In un mondo (quale quello italiano) caratterizzato dal turpiloquio, dalla violenza verbale, dalla grettezza dialettica, (grazie Sardine per la denuncia) e' tempo di rimembranze alla riscoperta di un personaggio, Gianni Agnelli,  passato a miglior vita dopo una lunga malattia, il 23 gennaio del 2003.

Gianni Agnelli nel bene e nel poco male era un principe rinascimentale.

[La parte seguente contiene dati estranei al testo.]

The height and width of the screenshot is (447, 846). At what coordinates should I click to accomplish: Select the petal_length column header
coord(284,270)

Il popolo sentiva che era diverso, aristocratico, soprattutto educato, rappresentante di un'Italia che riusciva a generare interesse e usciva dal comodo cliche' del mandolino e della pizza.

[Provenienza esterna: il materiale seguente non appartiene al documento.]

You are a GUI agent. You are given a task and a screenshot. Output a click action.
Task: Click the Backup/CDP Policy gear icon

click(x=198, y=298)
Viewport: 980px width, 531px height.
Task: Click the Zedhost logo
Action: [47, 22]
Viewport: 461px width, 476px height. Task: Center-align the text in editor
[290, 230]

Chi scrive ha avuto modo di conoscere l'Avvocato che avvocato non era, perche' (come spesso succedeva nelle famiglie agiate) bisognava dare un titolo comunque ai figli che non volevano studiare e che invece si godevano la vita e le ricchezze. Agnelli aveva una stentata laurea in giurisprudenza e basta.

Ma al di là della sua erre moscia e delle impeccabili buone maniere insegnategli dalle numerose nanny che si erano avvicendate durante la sua infanzia e adolescenza, Gianni Agnelli era un uomo di coraggio.

Quando l'Italia è entrata in guerra nel 1940 nel giugno di quell'anno Agnelli fa parte del reggimento corazzato e combatte sui teatri di guerra dell'est Europa.

Da quella esperienza bellica riportò due ferite. Alle quali aggiunse anche il colpo di arma da fuoco sparatogli in un bar da un ufficiale tedesco per colpa di una donna, mentre si trovava nel Nord Africa a prestar servizio nella divisione corazzata, perche' non gli era bastata la Russia.

Al di là di questi suoi eroici precedenti militari, il ricordo dell'Avvocato è per me limitato agli anni della Confindustria quando, come assistente del vicepresidente Luigi Orlando, partecipavo alle riunioni del direttivo della associazione degli imprenditori italiani.

Gianni Agnelli, in uno dei ripetuti gravi momenti di crisi economica dell'Italia, fu tirato per la giacca per ricoprire l'incarico di presidente confindustriale.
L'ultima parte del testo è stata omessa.